Numbers of Truncations
Lowell Bruce Anderson
landerso at ida.org
Wed Nov 20 08:10:27 PST 1996
Don't allow only ties for last, i.e., truncations; instead, allow a voter
to have ties at any position on his or her ballot.
Then, in the voting system, each voter casts a ballot by ranking the
candidates from that voter's first choice to that voter's last choice with
ties allowed throughout. In particular, not explicitly ranking (i.e.,
truncating) k of the candidates is equivalent to explicitly ranking those
k candidates as being tied with each other behind every other candidate.
For n > 0, let R(n) = the number of different ballots that a voter could
cast, including the 1 "trivial" ballot on which all of the candidates are
tied with each other, when there are n candidates. Let R(0) = 0. Then
R(n) = the sum from m=1 to m=n of (n!/(m!(n-m)!))R(n-m)

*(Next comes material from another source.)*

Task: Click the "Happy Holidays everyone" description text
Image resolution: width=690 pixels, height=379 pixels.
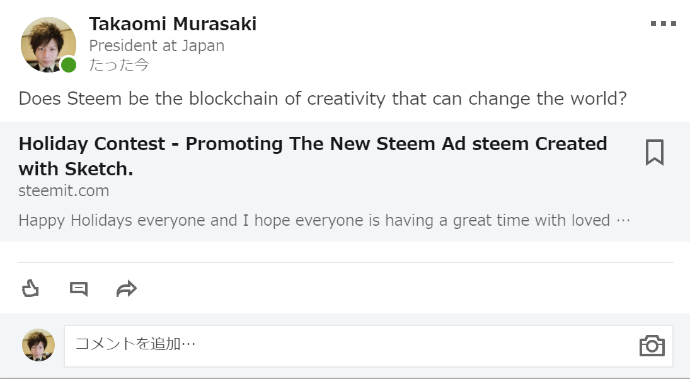Action: tap(314, 221)
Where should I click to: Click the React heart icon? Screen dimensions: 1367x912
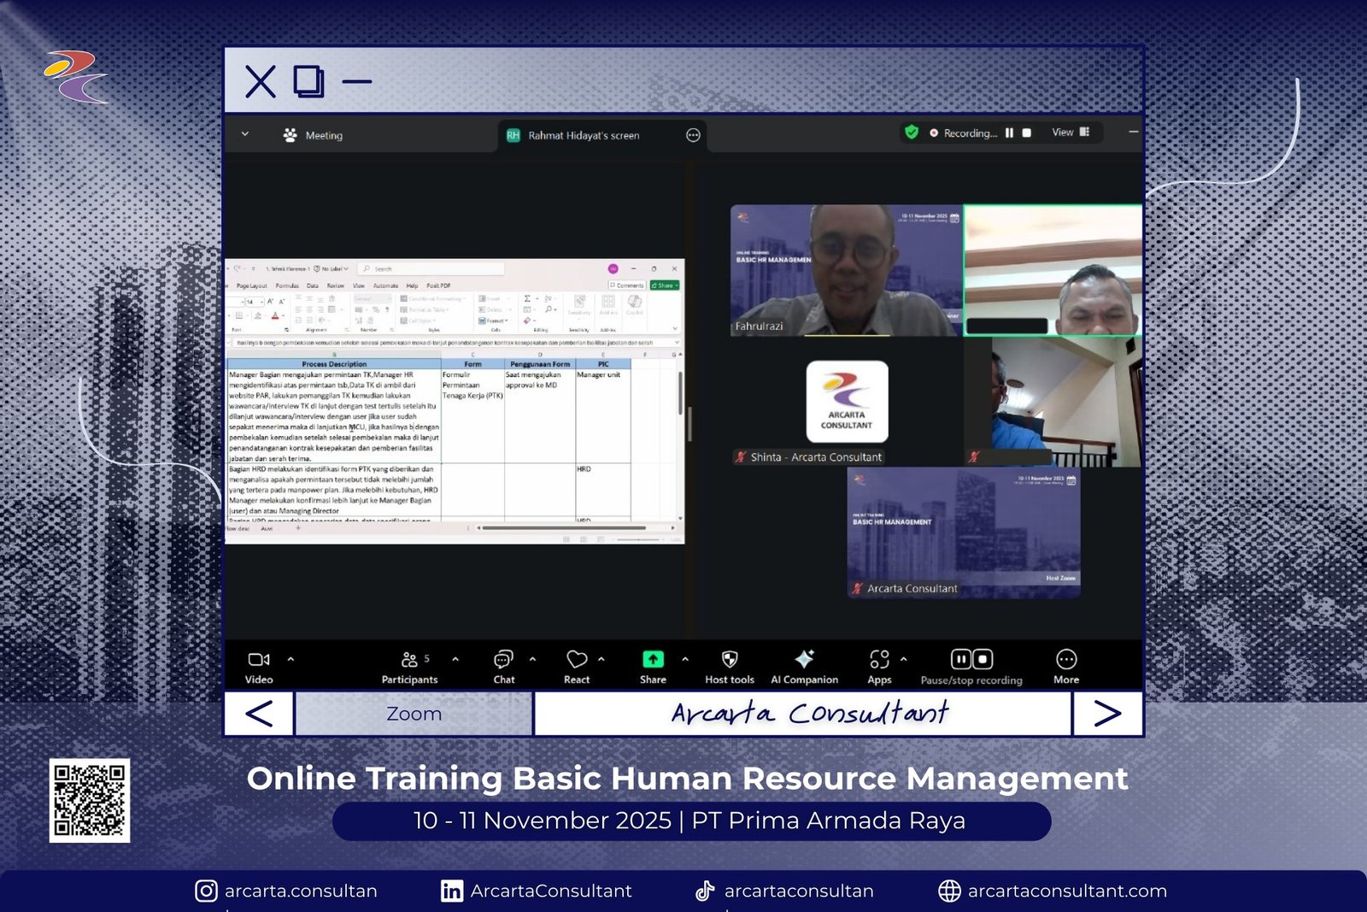click(x=577, y=666)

= the sum from m=0 to m=(n-1) of (n!/(m!(n-m)!))R(m)
for n > 0.
n=1: n!= 1, R(n)= 1, R(n)/nR(n-1)=1.000000
n=2: n!= 2, R(n)= 3, R(n)/nR(n-1)=1.500000
n=3: n!= 6, R(n)= 13, R(n)/nR(n-1)=1.444444
n=4: n!= 24, R(n)= 75, R(n)/nR(n-1)=1.442308
n=5: n!= 120, R(n)= 541, R(n)/nR(n-1)=1.442666
n=6: n!= 720, R(n)= 4683, R(n)/nR(n-1)=1.442699
n=7: n!= 5040, R(n)= 47293, R(n)/nR(n-1)=1.442695
n=8: n!=40320, R(n)=545835, R(n)/nR(n-1)=1.442695
I still do not know if 1.442695... has an intrinsic interpretation.